Q/BUG: process stuck in audit_backlog_wait for a longtime #144

tuxoko · 2023-06-15T21:59:13Z

System: centos 7
Kernel: Upstream 5.10.168 with some custom change unrelated to audit
auditd: 2.8.5-4.el7.x86_64

Hi, we had an issue where we were trying to kill a process to be able to umount some filesystem.
However the process seemed to stuck in audit_backlog_wait for more than 20 seconds.
We have some code triggered a panic because it couldn't umount the filesystem.

Here's the stack trace

PID: 188152  TASK: ffff8f6e30ecdac0  CPU: 8   COMMAND: "rsync"
 #0 [ffffa6218ab6bc68] __schedule at ffffffff95a00af6
 #1 [ffffa6218ab6bcf8] schedule at ffffffff95a00f3f
 #2 [ffffa6218ab6bd18] schedule_timeout at ffffffff95a049bf
 #3 [ffffa6218ab6bd98] audit_log_start at ffffffff9516e338
 #4 [ffffa6218ab6be20] audit_log_start at ffffffff9516e5af
 #5 [ffffa6218ab6be48] audit_log_name.constprop.0 at ffffffff95174b00
 #6 [ffffa6218ab6be98] audit_log_exit at ffffffff951751db
 #7 [ffffa6218ab6bee0] __audit_syscall_exit at ffffffff95176ba0
 #8 [ffffa6218ab6bf18] syscall_exit_to_user_mode at ffffffff959f7c62
 #9 [ffffa6218ab6bf38] do_syscall_64 at ffffffff959f3ae5
#10 [ffffa6218ab6bf50] entry_SYSCALL_64_after_hwframe at ffffffff95c000a9

crash> ps -m | grep rsync
[0 00:00:21.270] [UN]  PID: 188152  TASK: ffff8f6e30ecdac0  CPU: 8   COMMAND: "rsync"
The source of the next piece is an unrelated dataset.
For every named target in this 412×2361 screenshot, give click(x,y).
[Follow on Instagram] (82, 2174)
The audit_queue seems quite empty at the time of panic

crash> p audit_queue.qlen
$5 = 4
crash> p audit_backlog_limit
audit_backlog_limit = $6 = 640

I think there were some issue with fairness at play here.
When processes enter audit_log_start and audit_queue.qlen is large, it will then decides to wait.
Then while kauditd is consuming the audit_queue, other threads entering audit_log_start might see audit_queue.qlen small and bypass the wait. So there's no guarantee when the process in the wait will be able to queue.

Another part of this issue is that kauditd will only wake up one process in each iteration when it process the whole queue. The comment says wake everyone but it uses wake_up not wake_up_all even though waiter uses add_wait_queue_exclusive. If the intention is wake everyone then should we change it to wake_up_all? I think if it is wake_up_all then the chances of our process stuck for 20 seconds would probably be lower.

static int kauditd_thread(void *dummy)
{
...
		/* we have processed all the queues so wake everyone */
		wake_up(&audit_backlog_wait);

The text was updated successfully, but these errors were encountered:

rgbriggs · 2023-06-16T18:38:13Z

On 2023-06-15 14:59, Chunwei Chen wrote: System: centos 7 Kernel: Upstream 5.10.168 with some custom change unrelated to audit auditd: 2.8.5-4.el7.x86_64

That's pretty old...

Hi, we had an issue where we were trying to kill a process to be able to umount some filesystem.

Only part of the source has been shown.